[Python-ideas] Optimistic Concurrency

Terry Reedy tjreedy at udel.edu
Fri Oct 17 03:03:48 CEST 2008

Leif Walsh wrote:
> On Tue, Oct 14, 2008 at 1:38 PM, Terry Reedy <tjreedy at udel.edu> wrote:
>> It does not strike me as practical for Python.
> Probably true, but let's see....

You persuaded me to rethink this...

>> 1. It starts with copying data.  Clients accessing a database server already
>> do this.  Threads accessing *shared* data normally do not.
> Agreed, but if I want them to, they should (and I should be able to
> tell that to python concisely, and have python understand what that
> means for concurrency).

Suppose shared data consists of mutable collections.
Let the program units that share the date follow this protocol 
(discipline) for editing members of a collection.

old_id = id(member)
edit_copy = collection.member # or collection[index/key] or whatever
edit edit_copy
done = False
while not done:
     if id(edit_copy) == old_id:
       collection.member = copy # by reference copy, not data copy
       done = True
   if done: break

'Atomically' could be by a very short term lock or perhaps a builtin C 
API function if such can run 'atomically' (I just don't know).

I believe this will work if all editors edit at the same level of 
granularity.  Certainly, mixing levels can easily lead to data loss.

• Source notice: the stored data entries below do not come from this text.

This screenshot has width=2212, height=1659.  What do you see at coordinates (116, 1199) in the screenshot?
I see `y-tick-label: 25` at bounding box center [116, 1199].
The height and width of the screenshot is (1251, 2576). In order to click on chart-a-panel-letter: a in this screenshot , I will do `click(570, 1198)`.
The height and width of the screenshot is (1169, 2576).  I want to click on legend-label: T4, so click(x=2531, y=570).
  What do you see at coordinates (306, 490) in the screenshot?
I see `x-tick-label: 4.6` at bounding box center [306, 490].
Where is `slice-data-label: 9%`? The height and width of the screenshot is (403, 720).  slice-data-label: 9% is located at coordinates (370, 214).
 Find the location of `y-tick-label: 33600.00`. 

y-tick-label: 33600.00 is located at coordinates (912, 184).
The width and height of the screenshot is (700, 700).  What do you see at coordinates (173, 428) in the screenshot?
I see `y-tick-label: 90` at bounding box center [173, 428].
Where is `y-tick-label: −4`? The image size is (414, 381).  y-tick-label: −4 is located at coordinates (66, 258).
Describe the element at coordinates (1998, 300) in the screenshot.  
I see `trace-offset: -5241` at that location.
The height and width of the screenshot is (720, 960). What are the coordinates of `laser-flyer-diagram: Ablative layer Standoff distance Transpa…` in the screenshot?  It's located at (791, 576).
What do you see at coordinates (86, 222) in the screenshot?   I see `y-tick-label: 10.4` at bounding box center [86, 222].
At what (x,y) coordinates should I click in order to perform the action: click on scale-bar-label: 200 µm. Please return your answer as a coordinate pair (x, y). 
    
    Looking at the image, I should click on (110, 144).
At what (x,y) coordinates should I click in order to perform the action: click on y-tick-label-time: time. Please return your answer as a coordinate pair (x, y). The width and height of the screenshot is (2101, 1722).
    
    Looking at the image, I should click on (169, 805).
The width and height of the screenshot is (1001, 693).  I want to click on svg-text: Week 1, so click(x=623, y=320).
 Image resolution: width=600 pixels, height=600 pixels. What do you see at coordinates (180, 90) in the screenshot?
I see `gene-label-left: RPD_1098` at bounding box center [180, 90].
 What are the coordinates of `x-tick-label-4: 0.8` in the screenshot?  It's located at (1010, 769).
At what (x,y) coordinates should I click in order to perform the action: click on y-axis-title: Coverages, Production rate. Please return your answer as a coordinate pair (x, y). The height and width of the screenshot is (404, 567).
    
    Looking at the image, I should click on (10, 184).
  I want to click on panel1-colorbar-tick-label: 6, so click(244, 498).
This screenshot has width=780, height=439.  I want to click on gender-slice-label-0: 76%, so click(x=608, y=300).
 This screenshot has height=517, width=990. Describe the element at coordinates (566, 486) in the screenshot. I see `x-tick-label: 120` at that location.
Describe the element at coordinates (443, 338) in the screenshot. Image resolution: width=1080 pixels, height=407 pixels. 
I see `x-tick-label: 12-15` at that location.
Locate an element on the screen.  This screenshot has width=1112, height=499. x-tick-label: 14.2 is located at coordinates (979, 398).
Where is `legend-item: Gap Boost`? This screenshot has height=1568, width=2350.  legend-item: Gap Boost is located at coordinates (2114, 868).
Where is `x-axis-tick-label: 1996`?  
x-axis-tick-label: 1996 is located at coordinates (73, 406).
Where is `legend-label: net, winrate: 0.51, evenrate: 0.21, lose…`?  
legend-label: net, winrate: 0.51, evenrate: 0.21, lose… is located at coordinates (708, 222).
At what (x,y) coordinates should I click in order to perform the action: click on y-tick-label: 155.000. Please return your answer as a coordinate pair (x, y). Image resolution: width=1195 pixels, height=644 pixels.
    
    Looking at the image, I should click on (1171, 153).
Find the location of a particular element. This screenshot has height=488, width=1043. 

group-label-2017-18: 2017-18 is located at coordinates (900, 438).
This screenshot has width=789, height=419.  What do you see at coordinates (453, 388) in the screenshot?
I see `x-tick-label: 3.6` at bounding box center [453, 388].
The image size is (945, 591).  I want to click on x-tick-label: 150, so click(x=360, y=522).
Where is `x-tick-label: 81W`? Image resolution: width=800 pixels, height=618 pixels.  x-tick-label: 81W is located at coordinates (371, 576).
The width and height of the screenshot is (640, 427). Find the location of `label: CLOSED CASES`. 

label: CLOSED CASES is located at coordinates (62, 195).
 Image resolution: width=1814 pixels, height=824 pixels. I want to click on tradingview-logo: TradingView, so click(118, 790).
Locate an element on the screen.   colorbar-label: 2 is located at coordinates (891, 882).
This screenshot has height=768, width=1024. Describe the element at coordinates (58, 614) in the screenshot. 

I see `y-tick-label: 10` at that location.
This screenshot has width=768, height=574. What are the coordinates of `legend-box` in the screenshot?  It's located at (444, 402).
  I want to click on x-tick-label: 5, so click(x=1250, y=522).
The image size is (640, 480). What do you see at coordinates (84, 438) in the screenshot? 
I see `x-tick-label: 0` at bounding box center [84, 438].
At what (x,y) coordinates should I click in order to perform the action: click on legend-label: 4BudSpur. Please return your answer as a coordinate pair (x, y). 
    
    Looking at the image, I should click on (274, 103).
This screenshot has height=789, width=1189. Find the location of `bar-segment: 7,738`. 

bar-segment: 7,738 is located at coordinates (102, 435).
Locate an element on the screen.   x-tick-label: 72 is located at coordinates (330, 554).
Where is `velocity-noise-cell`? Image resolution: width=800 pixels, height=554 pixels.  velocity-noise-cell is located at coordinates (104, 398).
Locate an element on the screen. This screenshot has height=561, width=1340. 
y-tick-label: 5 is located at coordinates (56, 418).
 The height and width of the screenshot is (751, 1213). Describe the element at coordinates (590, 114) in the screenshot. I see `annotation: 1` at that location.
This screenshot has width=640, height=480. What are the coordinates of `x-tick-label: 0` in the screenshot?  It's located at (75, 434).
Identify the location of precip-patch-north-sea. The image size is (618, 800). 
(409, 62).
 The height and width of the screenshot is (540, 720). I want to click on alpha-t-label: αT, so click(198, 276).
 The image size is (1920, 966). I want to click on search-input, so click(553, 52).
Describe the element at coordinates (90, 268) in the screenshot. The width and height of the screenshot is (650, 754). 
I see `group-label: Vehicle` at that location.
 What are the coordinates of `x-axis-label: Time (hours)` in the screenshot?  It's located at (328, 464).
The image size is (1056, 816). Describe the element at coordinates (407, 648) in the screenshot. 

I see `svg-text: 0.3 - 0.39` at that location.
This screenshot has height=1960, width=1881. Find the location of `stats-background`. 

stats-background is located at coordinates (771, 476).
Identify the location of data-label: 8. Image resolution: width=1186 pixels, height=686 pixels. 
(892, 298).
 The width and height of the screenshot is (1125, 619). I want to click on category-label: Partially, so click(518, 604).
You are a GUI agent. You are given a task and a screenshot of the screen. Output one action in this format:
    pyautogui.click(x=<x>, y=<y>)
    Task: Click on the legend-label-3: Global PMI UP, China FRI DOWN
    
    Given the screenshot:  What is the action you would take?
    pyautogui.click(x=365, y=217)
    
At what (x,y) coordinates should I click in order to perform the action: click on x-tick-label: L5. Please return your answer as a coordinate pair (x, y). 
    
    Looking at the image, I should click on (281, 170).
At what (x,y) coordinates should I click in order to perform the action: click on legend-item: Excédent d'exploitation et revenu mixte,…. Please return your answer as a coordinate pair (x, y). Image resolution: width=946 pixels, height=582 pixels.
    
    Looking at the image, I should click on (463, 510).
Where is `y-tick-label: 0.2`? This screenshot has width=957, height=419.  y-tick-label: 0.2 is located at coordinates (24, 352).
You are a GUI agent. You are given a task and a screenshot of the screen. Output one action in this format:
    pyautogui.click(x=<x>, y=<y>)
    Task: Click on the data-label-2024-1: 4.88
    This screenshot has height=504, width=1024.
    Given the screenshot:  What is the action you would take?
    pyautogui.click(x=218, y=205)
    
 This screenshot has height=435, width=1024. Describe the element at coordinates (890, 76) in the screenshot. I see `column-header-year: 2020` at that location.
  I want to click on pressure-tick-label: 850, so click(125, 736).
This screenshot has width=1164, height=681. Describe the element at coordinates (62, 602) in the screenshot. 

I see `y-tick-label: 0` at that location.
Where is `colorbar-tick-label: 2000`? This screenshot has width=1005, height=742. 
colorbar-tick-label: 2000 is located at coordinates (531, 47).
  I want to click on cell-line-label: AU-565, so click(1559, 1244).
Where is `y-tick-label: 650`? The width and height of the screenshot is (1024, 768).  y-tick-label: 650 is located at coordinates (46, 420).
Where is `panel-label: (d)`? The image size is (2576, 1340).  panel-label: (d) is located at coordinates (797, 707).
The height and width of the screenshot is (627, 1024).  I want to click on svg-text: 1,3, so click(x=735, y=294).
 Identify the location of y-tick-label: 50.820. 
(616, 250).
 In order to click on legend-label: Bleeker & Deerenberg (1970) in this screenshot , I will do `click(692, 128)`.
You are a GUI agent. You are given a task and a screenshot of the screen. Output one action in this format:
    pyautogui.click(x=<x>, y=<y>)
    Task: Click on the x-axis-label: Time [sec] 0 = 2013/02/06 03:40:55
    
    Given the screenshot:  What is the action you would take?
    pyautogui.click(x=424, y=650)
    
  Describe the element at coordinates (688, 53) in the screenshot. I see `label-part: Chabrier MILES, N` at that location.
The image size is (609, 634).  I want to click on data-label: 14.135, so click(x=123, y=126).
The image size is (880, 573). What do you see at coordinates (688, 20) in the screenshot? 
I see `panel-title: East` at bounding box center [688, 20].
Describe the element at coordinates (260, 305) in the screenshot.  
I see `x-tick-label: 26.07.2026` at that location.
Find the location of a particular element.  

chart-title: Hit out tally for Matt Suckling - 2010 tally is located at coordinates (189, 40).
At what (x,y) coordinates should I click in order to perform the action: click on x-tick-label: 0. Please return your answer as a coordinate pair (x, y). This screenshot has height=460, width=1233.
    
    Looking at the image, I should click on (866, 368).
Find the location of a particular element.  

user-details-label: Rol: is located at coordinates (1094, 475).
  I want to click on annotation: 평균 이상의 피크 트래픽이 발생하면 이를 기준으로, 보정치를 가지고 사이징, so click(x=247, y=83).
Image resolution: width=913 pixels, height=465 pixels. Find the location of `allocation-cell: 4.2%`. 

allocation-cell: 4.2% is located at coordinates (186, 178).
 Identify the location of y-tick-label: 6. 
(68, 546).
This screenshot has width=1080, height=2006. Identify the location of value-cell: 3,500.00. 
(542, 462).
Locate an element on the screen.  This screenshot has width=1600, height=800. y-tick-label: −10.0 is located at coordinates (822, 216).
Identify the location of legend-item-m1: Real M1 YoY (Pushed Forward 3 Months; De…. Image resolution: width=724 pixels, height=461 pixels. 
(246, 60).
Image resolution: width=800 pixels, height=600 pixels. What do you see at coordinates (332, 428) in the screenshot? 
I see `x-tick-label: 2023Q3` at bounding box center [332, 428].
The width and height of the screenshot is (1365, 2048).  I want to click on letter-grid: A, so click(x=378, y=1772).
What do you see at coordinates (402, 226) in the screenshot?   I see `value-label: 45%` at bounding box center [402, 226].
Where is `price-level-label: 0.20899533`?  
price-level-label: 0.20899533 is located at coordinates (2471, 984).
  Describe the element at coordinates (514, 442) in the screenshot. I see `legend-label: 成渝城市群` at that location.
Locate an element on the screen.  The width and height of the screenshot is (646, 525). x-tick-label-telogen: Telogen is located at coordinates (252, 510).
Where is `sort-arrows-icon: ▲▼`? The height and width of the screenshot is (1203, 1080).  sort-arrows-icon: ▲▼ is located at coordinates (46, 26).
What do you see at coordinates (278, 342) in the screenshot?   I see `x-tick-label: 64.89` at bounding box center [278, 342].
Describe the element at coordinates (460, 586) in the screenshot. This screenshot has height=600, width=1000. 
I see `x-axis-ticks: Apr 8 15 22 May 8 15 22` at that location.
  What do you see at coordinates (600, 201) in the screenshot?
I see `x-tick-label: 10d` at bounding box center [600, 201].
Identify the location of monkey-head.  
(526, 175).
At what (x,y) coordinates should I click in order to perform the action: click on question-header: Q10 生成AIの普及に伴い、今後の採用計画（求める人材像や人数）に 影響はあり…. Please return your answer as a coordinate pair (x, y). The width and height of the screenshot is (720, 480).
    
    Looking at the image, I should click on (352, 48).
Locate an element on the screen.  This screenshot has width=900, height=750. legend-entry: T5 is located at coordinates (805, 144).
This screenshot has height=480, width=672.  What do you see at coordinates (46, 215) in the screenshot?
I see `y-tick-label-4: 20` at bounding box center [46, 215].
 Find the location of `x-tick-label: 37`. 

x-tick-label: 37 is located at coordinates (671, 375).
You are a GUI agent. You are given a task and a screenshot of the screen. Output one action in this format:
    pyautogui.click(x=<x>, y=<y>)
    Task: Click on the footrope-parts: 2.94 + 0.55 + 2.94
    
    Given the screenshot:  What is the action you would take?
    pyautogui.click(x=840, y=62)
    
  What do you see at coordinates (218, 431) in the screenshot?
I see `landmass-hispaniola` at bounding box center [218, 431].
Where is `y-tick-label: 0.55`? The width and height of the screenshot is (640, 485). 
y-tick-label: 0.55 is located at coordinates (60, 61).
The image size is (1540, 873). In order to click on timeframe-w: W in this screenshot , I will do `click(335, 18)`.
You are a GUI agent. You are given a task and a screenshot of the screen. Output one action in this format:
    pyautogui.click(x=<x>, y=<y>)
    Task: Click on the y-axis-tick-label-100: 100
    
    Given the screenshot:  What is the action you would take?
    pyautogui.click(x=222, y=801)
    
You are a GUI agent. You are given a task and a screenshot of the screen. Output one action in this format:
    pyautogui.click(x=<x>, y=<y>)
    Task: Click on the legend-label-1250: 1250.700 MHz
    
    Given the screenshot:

>> 2. Any edit (change) may be discarded in part or in whole.  Human operators,
>> informed of the rejection, must (and 'somehow' do) decide what to do.
>>  Wrapping every assignment to shared data with a pre-programmed
>> RejectionException handler would usually be a huge burden on the programmer.
> It would be a huge burden, but perhaps it could be an option for the
> especially ambitious programmer.

Or the program might ask a human user, which was the use-case for this idea.